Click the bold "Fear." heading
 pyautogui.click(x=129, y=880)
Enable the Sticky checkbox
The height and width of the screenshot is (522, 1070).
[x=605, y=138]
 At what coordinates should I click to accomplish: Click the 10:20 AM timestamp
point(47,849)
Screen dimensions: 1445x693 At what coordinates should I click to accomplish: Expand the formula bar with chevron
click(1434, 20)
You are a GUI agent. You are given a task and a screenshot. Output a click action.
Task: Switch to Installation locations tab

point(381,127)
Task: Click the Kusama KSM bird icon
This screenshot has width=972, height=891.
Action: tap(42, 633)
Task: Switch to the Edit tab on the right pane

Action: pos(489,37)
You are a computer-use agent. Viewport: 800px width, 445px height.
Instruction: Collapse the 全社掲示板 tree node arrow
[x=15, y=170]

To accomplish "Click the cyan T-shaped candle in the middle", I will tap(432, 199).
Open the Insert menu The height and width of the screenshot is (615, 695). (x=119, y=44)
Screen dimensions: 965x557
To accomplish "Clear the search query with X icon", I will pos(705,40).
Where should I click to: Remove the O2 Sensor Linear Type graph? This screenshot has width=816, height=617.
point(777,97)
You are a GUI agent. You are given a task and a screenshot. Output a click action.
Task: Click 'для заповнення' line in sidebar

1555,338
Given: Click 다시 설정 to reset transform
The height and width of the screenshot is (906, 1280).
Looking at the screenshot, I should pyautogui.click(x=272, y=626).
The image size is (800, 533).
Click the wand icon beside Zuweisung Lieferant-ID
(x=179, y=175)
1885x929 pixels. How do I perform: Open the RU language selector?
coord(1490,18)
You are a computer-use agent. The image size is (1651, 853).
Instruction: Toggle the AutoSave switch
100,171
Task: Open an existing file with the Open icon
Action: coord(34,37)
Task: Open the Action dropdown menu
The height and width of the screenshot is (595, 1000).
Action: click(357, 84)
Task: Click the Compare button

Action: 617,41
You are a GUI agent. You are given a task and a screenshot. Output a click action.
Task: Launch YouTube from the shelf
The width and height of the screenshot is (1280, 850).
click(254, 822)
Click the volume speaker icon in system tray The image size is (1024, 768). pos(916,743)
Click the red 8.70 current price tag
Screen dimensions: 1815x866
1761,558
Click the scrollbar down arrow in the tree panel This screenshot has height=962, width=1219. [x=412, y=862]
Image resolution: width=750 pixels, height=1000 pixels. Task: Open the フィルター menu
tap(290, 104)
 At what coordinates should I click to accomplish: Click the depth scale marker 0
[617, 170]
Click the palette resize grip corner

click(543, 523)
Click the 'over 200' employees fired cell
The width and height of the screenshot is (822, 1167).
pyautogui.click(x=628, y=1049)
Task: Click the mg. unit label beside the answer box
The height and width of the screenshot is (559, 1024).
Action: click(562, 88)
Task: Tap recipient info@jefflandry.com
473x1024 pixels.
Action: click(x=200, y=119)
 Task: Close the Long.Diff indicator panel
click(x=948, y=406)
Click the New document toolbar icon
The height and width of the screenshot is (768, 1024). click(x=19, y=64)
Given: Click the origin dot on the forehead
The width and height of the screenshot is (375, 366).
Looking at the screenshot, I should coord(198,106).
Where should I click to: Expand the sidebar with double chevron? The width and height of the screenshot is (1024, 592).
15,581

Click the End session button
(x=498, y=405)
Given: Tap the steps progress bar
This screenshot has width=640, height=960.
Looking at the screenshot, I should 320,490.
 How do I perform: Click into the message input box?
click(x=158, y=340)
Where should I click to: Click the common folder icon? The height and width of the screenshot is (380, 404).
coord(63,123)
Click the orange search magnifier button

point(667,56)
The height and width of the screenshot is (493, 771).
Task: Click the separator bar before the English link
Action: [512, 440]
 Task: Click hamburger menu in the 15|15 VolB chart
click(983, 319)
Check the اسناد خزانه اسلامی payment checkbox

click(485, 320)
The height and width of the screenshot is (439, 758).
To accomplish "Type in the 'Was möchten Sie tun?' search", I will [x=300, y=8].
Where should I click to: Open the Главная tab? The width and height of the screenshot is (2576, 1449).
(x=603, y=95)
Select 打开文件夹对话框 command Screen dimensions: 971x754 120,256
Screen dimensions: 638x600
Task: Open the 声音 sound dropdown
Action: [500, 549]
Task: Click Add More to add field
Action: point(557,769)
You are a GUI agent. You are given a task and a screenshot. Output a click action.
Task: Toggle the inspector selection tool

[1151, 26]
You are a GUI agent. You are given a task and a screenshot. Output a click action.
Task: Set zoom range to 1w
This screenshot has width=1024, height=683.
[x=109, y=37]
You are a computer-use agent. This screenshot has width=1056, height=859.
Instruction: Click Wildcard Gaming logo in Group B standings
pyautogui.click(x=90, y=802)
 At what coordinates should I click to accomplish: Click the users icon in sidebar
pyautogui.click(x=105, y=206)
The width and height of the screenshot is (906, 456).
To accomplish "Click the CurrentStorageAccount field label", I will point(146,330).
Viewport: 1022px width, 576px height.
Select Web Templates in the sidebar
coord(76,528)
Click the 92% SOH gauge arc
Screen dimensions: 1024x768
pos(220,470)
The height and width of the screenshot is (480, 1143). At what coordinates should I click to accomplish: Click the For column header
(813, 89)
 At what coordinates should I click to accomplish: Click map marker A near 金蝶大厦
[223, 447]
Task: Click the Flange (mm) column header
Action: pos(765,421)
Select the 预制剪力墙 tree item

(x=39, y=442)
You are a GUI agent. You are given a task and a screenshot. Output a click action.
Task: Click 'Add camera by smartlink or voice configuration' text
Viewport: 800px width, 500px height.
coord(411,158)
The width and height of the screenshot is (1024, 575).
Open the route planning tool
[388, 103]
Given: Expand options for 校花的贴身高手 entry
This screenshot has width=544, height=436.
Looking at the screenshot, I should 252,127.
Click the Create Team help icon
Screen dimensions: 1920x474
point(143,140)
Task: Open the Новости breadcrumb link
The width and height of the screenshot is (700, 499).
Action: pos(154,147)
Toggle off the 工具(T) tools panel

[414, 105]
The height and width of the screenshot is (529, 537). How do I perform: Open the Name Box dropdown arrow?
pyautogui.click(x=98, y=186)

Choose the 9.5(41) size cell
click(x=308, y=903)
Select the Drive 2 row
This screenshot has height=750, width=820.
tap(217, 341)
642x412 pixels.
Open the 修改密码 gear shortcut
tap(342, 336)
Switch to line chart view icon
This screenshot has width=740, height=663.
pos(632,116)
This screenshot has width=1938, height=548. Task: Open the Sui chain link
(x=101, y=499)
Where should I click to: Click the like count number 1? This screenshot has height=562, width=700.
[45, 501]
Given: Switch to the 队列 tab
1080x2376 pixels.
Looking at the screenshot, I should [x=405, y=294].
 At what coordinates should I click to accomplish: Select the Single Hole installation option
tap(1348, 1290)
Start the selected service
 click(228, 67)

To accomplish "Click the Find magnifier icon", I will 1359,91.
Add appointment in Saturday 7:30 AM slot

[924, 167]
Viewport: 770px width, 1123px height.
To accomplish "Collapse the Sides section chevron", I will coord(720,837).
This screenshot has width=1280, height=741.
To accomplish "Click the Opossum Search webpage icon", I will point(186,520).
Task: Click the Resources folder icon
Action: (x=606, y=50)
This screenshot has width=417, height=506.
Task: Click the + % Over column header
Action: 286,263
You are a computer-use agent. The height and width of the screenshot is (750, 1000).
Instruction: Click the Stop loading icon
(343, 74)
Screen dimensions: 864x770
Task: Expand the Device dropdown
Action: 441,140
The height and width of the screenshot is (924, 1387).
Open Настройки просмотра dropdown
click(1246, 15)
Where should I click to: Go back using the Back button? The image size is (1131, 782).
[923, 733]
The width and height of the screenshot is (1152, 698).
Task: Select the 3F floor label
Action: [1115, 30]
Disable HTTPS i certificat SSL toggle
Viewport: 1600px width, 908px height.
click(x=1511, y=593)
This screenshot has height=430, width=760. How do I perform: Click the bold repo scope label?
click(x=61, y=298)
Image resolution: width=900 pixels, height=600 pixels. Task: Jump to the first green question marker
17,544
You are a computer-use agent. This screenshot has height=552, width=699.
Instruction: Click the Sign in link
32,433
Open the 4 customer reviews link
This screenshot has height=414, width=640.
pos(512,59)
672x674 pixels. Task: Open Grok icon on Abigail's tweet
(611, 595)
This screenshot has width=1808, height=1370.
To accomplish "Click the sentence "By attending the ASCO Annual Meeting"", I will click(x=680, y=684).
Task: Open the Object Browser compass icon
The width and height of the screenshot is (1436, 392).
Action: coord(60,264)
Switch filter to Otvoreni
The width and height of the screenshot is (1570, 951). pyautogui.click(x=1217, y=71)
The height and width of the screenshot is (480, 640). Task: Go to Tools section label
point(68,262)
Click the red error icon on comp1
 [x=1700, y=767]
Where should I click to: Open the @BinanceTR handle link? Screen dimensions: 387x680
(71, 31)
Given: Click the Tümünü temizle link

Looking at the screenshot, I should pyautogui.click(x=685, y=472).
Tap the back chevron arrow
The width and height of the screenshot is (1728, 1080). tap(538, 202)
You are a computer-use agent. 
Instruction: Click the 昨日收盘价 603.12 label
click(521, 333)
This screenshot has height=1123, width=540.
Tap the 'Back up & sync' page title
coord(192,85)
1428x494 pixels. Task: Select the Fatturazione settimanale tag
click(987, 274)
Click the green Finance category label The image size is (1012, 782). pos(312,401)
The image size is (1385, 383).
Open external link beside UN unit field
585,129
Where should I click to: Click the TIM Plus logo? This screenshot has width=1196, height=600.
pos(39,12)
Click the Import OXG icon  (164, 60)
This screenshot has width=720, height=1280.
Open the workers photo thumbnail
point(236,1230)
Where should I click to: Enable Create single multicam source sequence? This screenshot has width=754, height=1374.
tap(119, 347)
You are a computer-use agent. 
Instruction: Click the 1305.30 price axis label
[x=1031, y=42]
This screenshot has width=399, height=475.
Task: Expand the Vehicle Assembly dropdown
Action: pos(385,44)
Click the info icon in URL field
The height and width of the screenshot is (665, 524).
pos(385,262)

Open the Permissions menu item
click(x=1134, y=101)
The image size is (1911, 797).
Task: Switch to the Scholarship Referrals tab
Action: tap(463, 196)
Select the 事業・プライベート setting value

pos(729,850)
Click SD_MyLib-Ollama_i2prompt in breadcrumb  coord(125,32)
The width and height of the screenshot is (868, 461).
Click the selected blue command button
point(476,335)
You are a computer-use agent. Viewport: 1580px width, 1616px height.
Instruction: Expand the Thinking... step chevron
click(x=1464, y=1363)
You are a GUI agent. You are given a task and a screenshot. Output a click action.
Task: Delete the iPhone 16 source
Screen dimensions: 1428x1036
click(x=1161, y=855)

◆ EXERCISE AIM:
Go through the listing above and copy each line in which the string "breadcrumb" is found.

◆ THE ANSWER:
Task: Open the Новости breadcrumb link
Click SD_MyLib-Ollama_i2prompt in breadcrumb  coord(125,32)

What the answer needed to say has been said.